What to produce -
Pull out each line of the records below that contains the string "computer", and copy those lines in full.
--- START ---
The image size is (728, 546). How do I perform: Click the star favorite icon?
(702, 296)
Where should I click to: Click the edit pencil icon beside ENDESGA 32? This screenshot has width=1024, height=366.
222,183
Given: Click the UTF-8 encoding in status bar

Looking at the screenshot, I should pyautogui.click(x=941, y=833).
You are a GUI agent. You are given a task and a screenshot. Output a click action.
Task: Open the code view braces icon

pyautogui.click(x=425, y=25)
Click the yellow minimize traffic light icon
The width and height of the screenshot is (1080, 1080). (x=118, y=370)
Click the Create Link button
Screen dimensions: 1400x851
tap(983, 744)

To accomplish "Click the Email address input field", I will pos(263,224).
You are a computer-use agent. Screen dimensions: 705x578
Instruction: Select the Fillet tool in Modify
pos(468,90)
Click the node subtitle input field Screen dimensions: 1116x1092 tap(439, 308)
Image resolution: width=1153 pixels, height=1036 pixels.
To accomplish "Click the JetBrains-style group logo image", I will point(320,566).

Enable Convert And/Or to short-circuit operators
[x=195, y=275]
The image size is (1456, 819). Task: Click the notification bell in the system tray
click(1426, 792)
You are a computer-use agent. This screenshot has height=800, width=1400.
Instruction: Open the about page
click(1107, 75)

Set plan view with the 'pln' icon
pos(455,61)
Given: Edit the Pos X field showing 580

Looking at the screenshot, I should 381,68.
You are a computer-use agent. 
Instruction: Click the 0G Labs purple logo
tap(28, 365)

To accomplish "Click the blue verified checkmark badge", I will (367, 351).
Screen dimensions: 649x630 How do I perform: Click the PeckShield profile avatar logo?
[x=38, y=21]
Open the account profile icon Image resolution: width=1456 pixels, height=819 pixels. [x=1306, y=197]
--- END ---
Answer to the problem -
You are a computer-use agent. Screen dimensions: 705x578
You are a computer-use agent. This screenshot has height=800, width=1400.
You are a computer-use agent. 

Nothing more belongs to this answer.